Description
Creamy Chicken and Rice is a comforting American classic featuring tender chicken, aromatic vegetables, and creamy cheese-infused rice, all cooked together in one pot for a hearty, satisfying meal perfect for family dinners.
Ingredients
Scale
Chicken and Vegetables
- 2 tablespoons olive oil
- 1 tablespoon unsalted butter
- 1 pound boneless skinless chicken breasts, cut into bite-size pieces
- 1 small onion, diced
- 2 carrots, diced
- 2 celery stalks, diced
- 3 cloves garlic, minced
Rice and Seasonings
- 1 cup long-grain white rice, uncooked
- 4 cups low-sodium chicken broth
- 1 teaspoon dried thyme
- 1/2 teaspoon paprika
- 1/2 teaspoon salt
- 1/4 teaspoon black pepper
Finishing Ingredients
- 1 cup frozen peas
- 1/2 cup heavy cream
- 1/2 cup grated Parmesan cheese
- Optional: fresh parsley for garnish
Instructions
- Brown the Chicken: In a large pot or Dutch oven, heat the olive oil and butter over medium-high heat.
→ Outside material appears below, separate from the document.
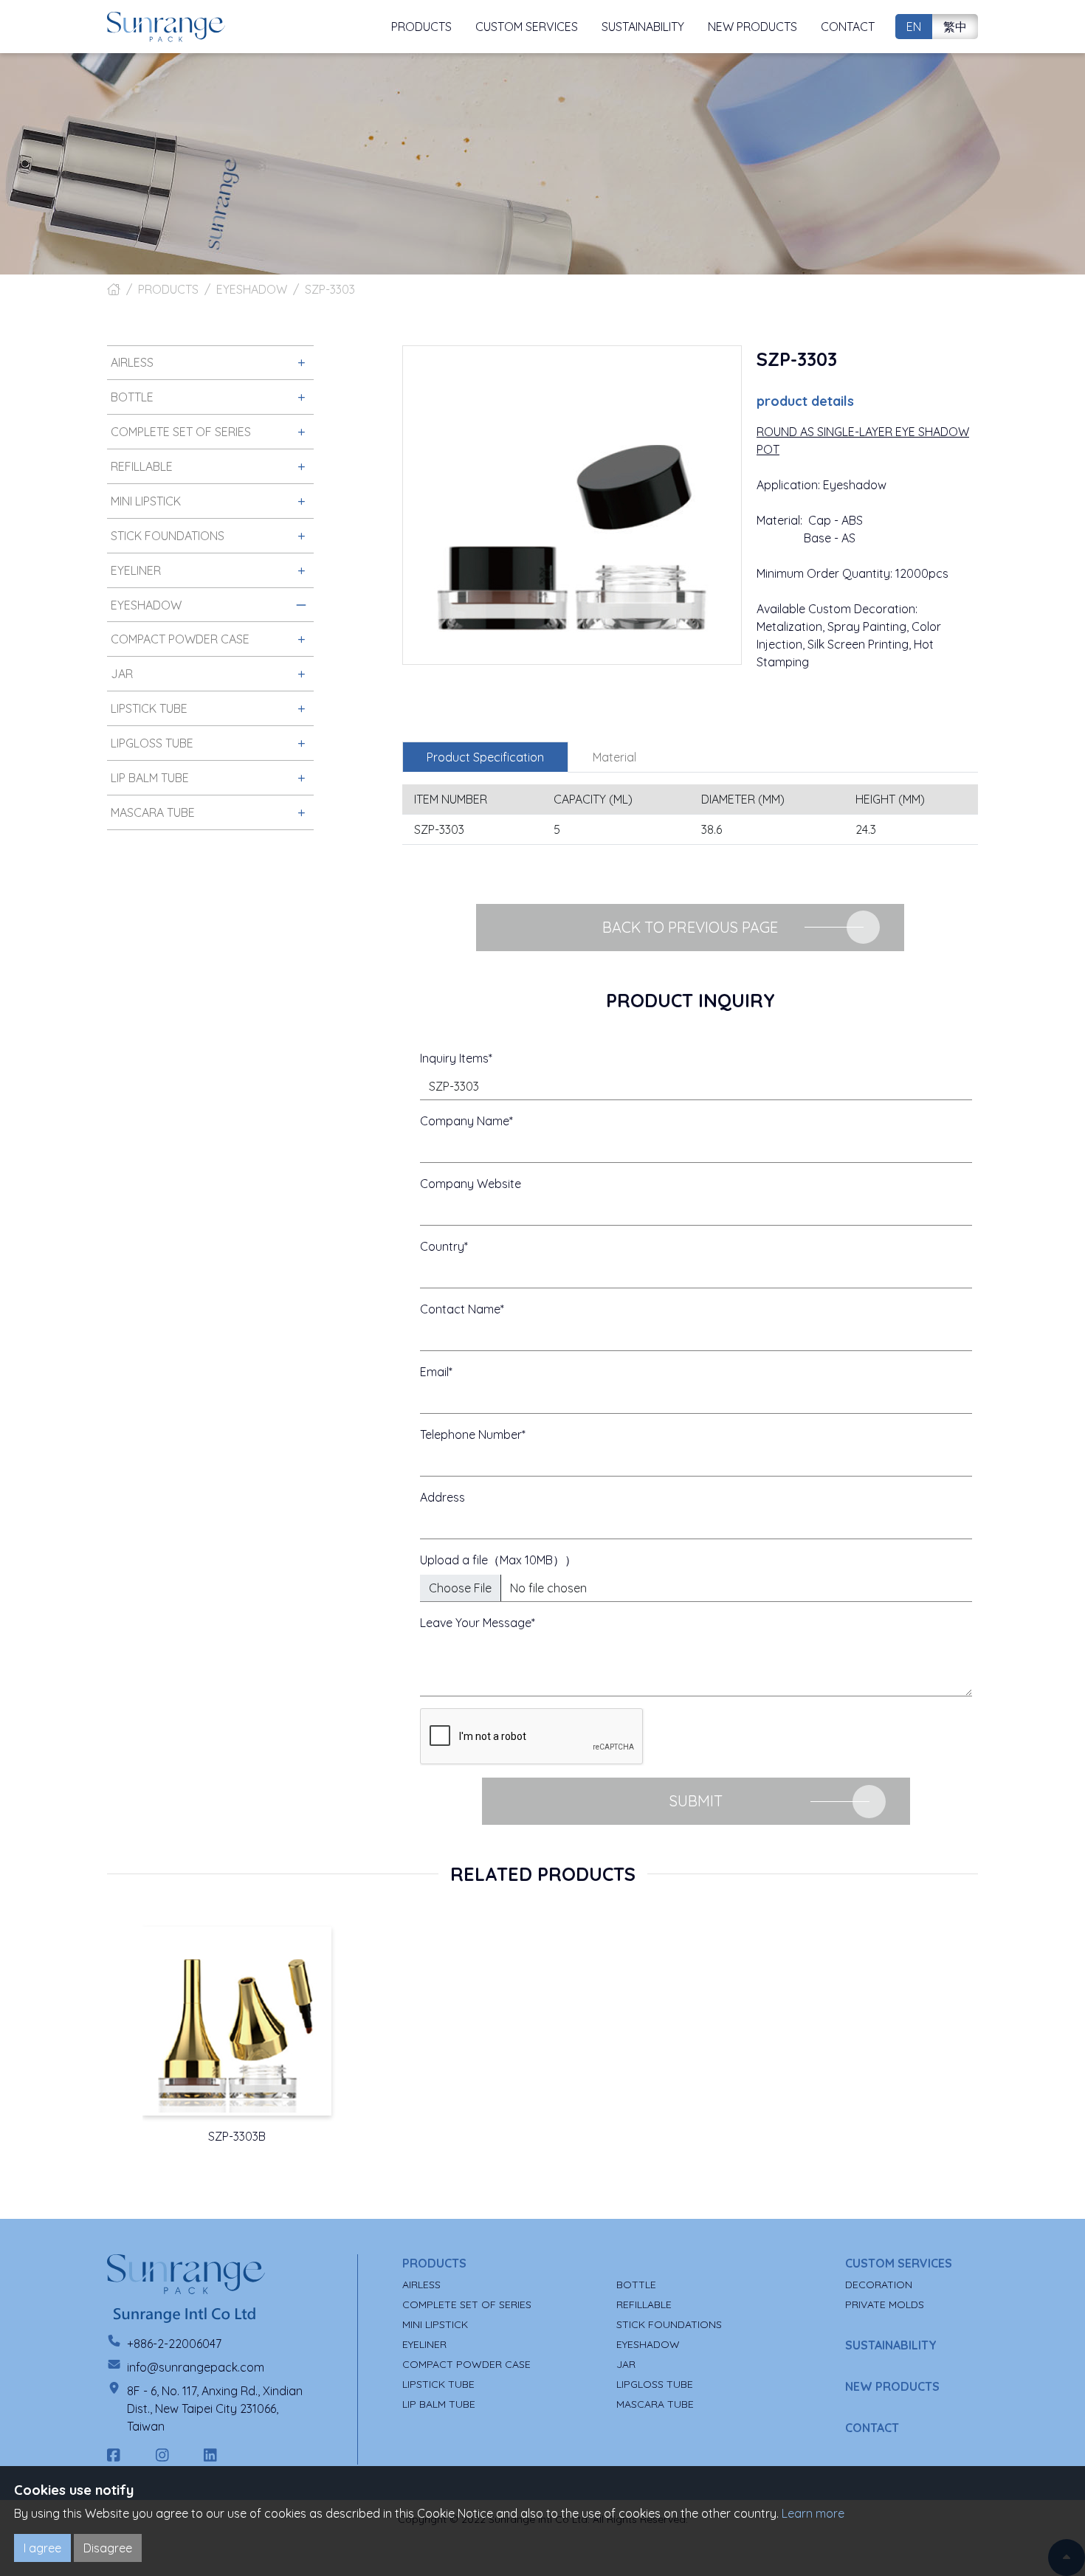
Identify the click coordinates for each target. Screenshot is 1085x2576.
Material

Add the chicken pieces and cook until lightly browned on all sides, about 5 minutes. Remove the chicken and set aside.
- Sauté Vegetables: Add the diced onion, carrots, and celery to the pot. Cook, stirring occasionally, until the vegetables are softened, about 5 minutes.
- Add Garlic and Rice: Stir in the minced garlic and uncooked rice. Cook for 1 minute until the mixture is fragrant, ensuring the rice is well coated.
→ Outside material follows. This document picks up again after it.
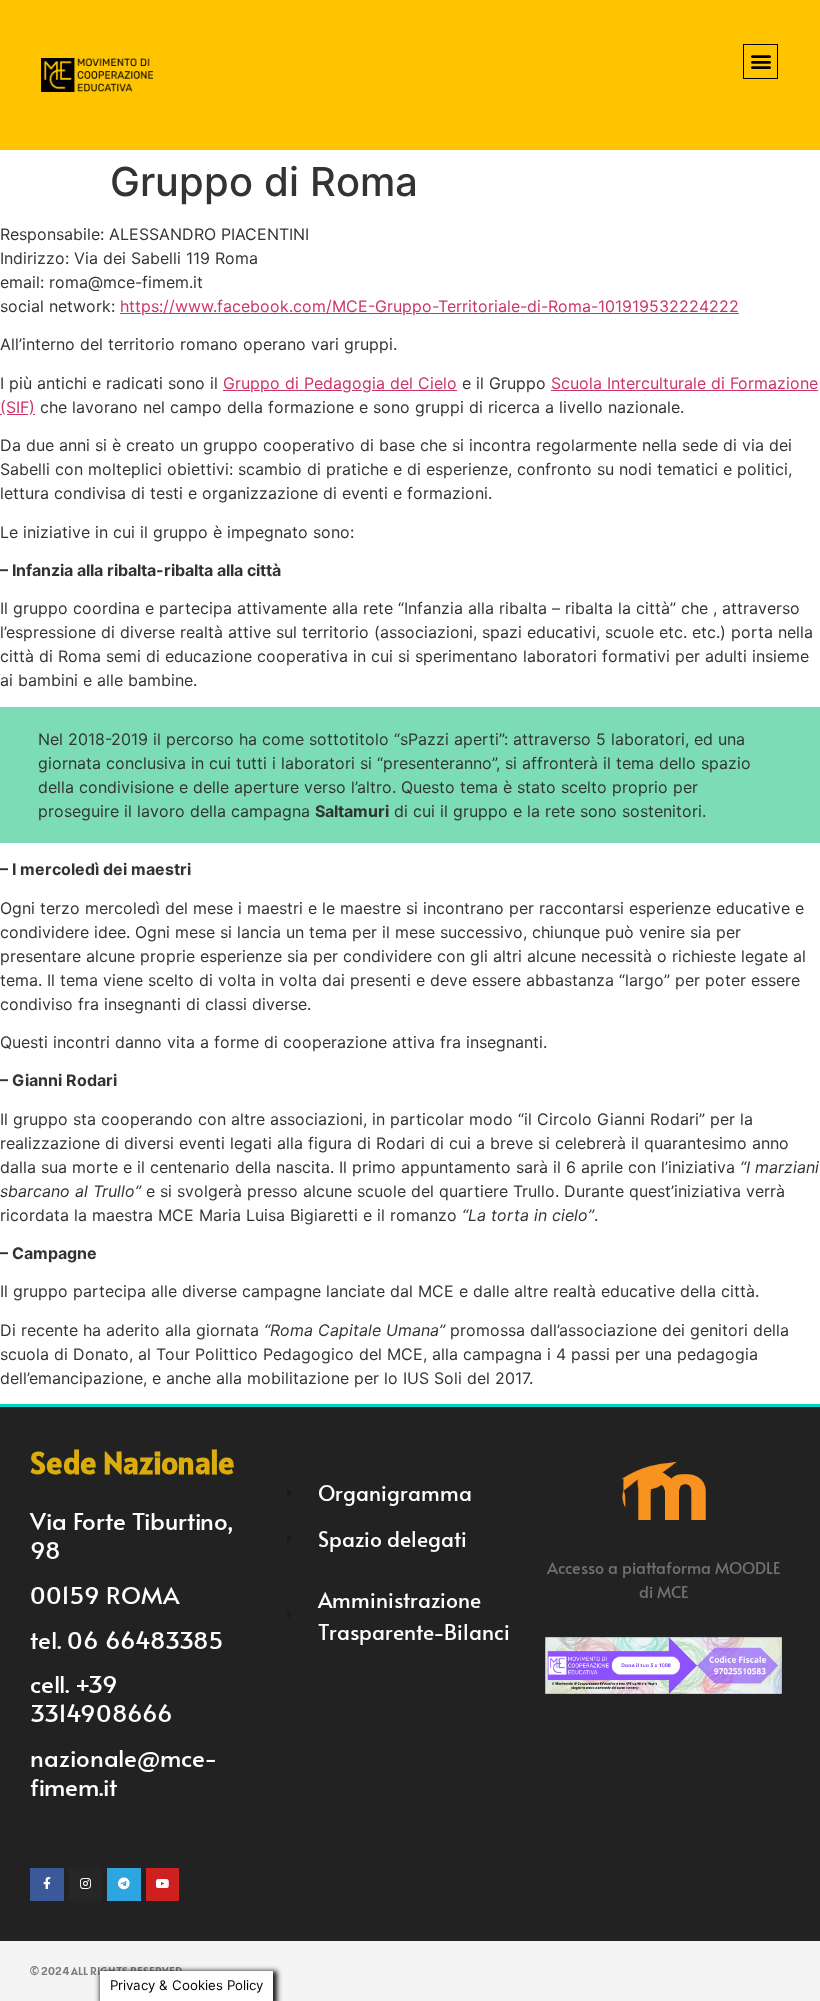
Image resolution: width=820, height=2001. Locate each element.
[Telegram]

- Add Broth and Seasonings: Pour in the chicken broth along with dried thyme, paprika, salt, and black pepper. Bring the mixture to a boil over high heat.
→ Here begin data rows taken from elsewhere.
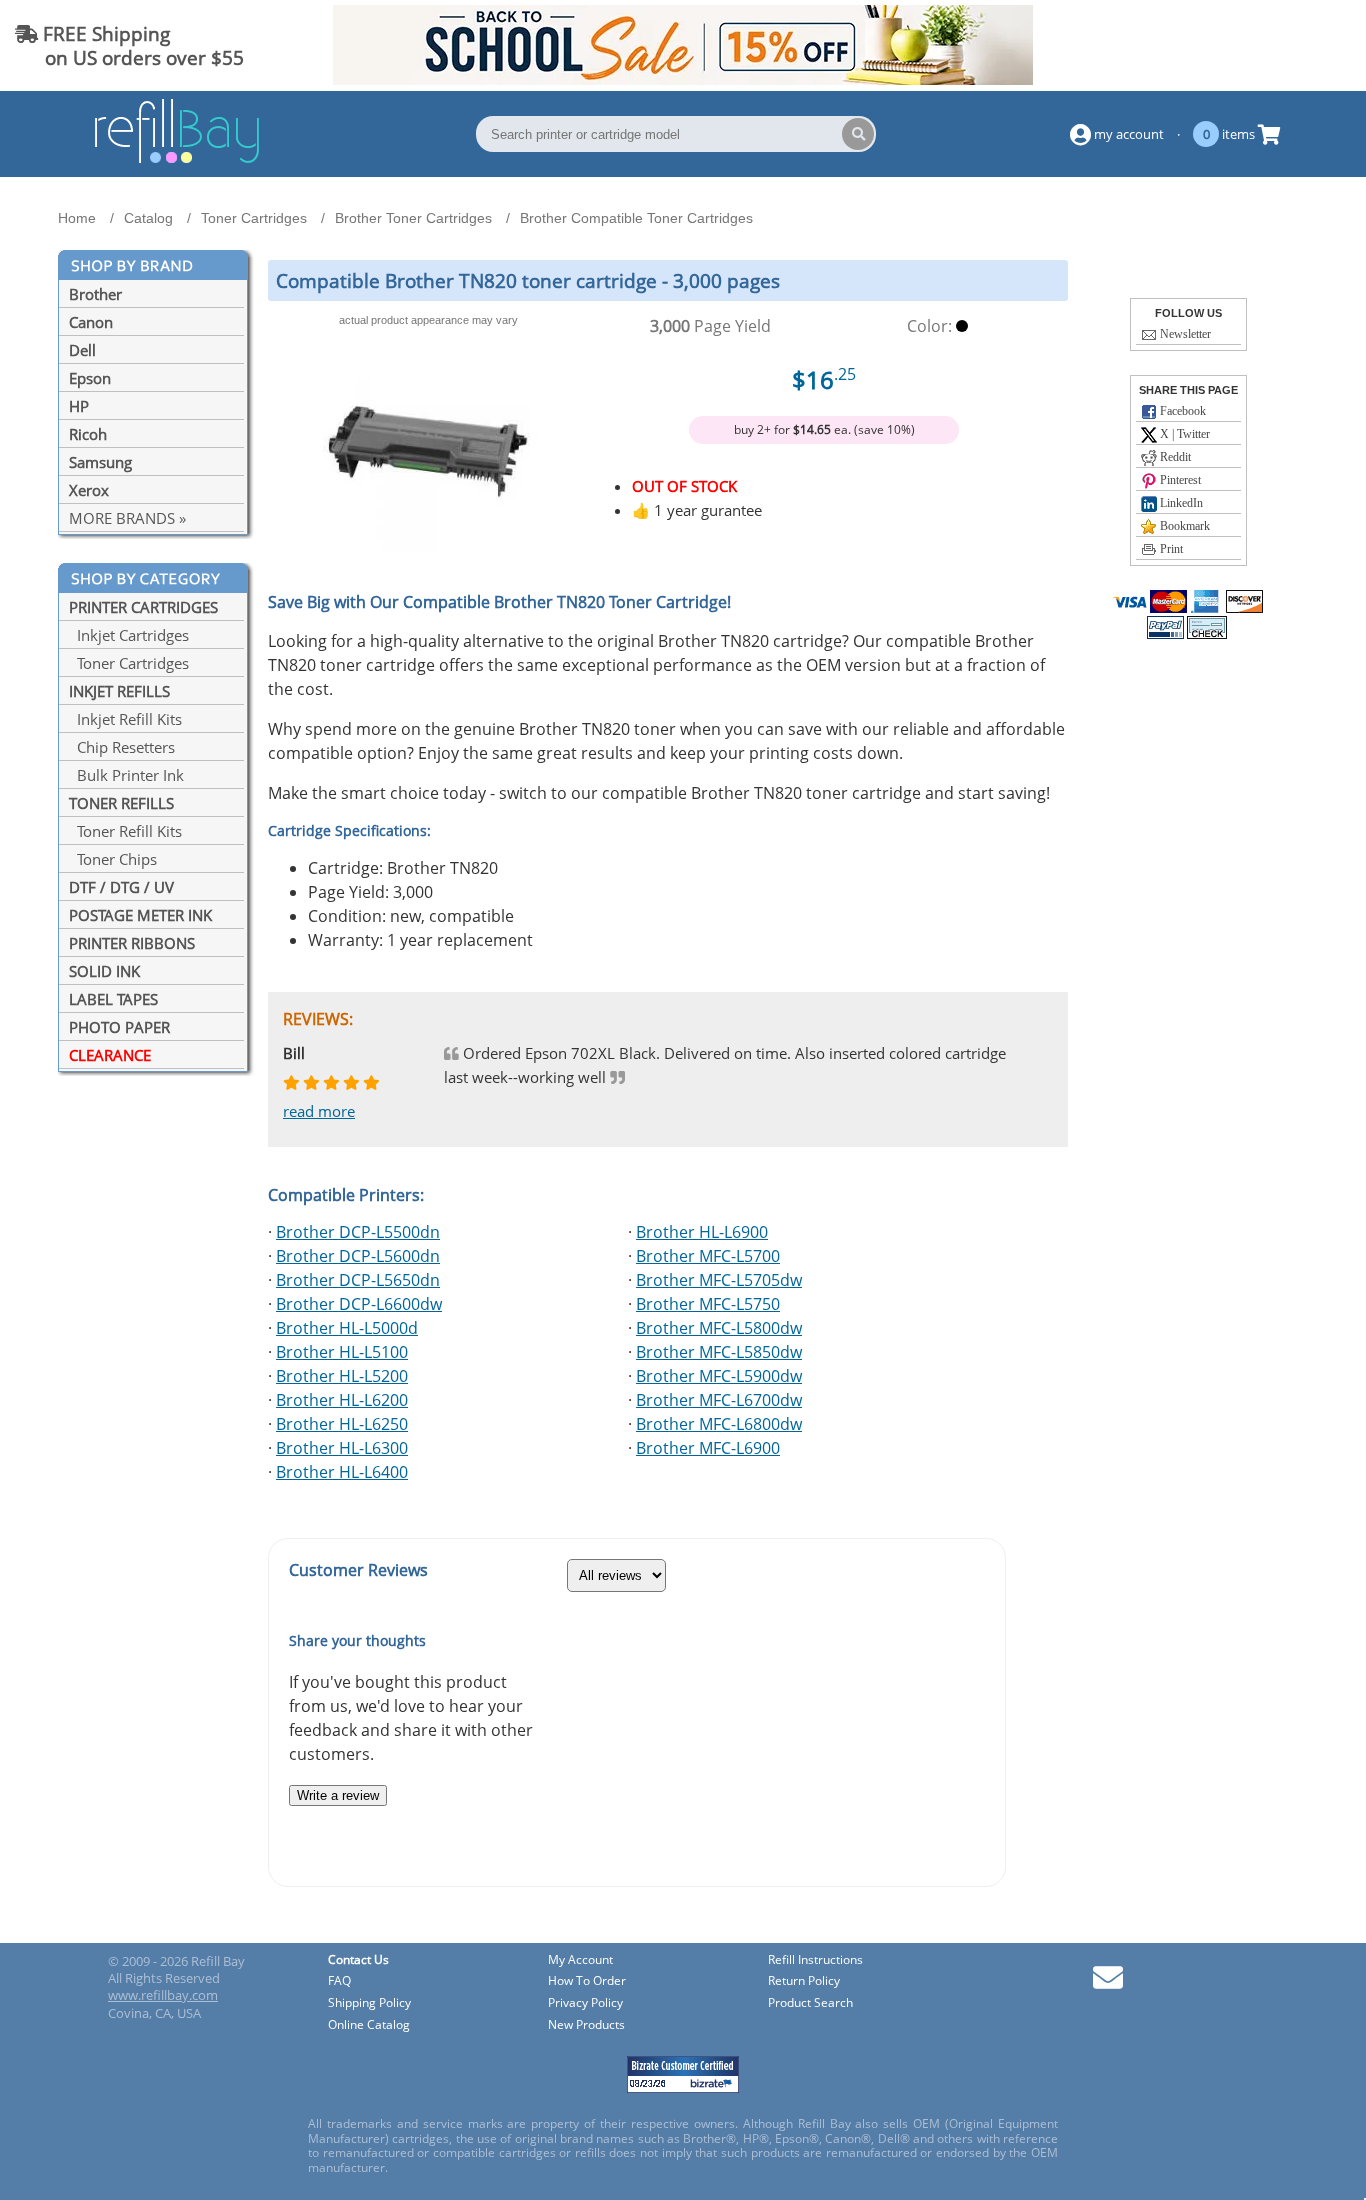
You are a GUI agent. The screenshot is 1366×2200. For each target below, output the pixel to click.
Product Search (810, 2003)
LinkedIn (1180, 503)
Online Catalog (369, 2025)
- Simmer the Rice: Once boiling, reduce the heat to low, cover the pot, and simmer for 18 to 20 minutes. Stir occasionally and cook until the rice is tender and most liquid is absorbed.
- Combine Chicken and Peas: Stir the cooked chicken back into the pot along with the frozen peas. Cook for an additional 5 minutes to heat through.
- Finish with Cream and Cheese: Stir in the heavy cream and grated Parmesan cheese until the mixture becomes creamy and well combined. Adjust seasoning to taste.
- Serve: Serve the creamy chicken and rice hot, garnished with fresh parsley if desired.
Notes
- For a lighter version, substitute half-and-half or evaporated milk for the heavy cream.
- Leftovers can be stored in the refrigerator for up to 3 days and reheated with a splash of broth or milk to restore creaminess.